Libardón, M. CAPELLÁN
Gijón, M. C.
Aunque los automóviles son los elementos más visibles en cuanto a la emisión de CO2, estas emisiones no son responsabilidad exclusiva del sistema de transporte. Este sector sólo es responsable del 37 % de estas emisiones, seguido del sector energético, con el 33%, manufacturas y construcción, con el 19 %, y un 1% por el resto de las actividades económicas entre las que se incluyen las domésticas.
Dentro del sector del transporte el transporte por carretera supone el 80% del total y de ese 80% sólo el 48% es responsabilidad de los vehículos de turismo, el 52% restante corresponde a camiones y a autobuses. En resumen, los turismos son los responsables de la emisión de sólo el 15% del CO2 vertido a la atmósfera.
Por tanto, la lucha contra el cambio climático debe emprenderse con igual exigencia y eficacia en todos estos sectores; mientras tanto, vemos que sólo el del automóvil responde de forma inmediata y eficaz a estos requerimientos, reduciendo constantemente el consumo y las emisiones, ya que en los últimos cuarenta años el consumo medio de un automóvil se redujo en un 40%; entre tanto, la localidad de los gases de escape también ha mejorado sustancialmente al mejorar la eficacia de los procesos de combustión y el tratamiento de los gases de escape con el uso de catalizadores.
Las ayudas gubernamentales a la I+D+i en el sector del automóvil son el punto de partida de una nueva cultura de diseño, fabricación y uso del automóvil integrado en una necesidad social de respeto al medio ambiente. Los 2.400 millones de dólares que Obama aprobó como ayuda al vehículo eléctrico obligarán a las grandes marcas de Detroit a reorientar su producción, y en España el «plan Movele» (promoción de la movilidad sostenible en las ciudades mediante el vehículo eléctrico), que incluye 8 millones de euros para ayudas a la compra de un vehículo eléctrico (entre el 15 y el 20% de su coste), pretende que a finales de 2010 rueden por España 2.000 vehículos eléctricos, iniciando y propiciando la «electrificación» del parque.
A pesar de las perspectivas favorables, las estimaciones de compra a medio plazo no parecen muy halagüeñas, ya que, según un estudio del RACC, parece que los españoles estamos dispuestos a adquirir el vehículo «más verde» entre dos ofertas parecidas, pero no estamos dispuestos a pagar más por ello.
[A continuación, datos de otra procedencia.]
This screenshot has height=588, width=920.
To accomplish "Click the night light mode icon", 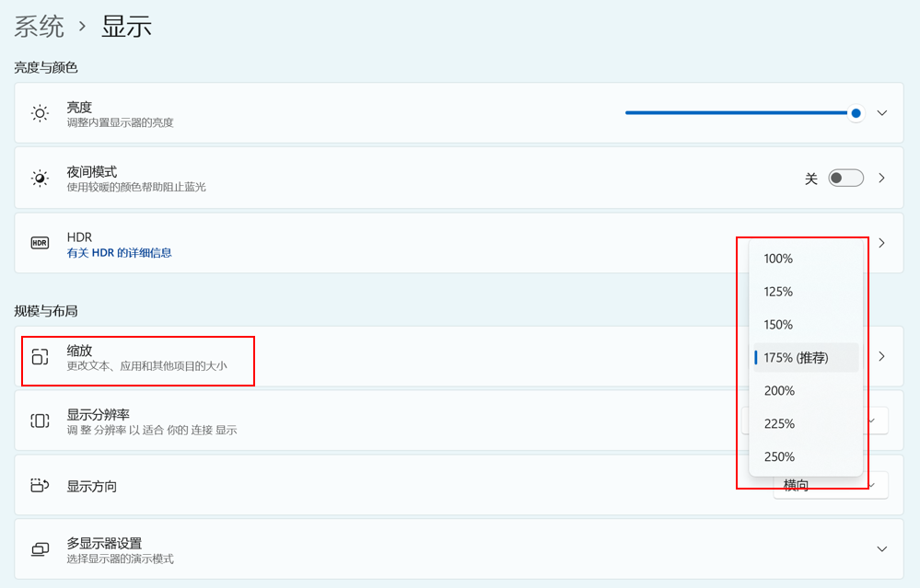I will tap(40, 179).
Sin embargo, algunos estudios prevén que en 2010 el 13% de los vehículos fabricados en el mundo serán eléctricos (unos 11.000.000), a pesar de los inconvenientes a los que se asocian.
Probablemente, a corto plazo se imponga el vehículo híbrido gracias a su autonomía, a medio plazo quizá los eléctricos se conviertan en el vehículo urbano por excelencia y a largo plazo los de pila de combustible, que combinan ambas ventajas, serán la referencia del mercado.
De momento, los salones de Ginebra, Fráncfort, Tokio y Los Ángeles han supuesto el inicio de una imparable «electrificación» de los vehículos de turismo, con una apuesta decidida por los híbridos de Toyota/Lexus y el grupo VAG, de los franceses y sus socios por los eléctricos y de GM y Dimler por la pila de combustible.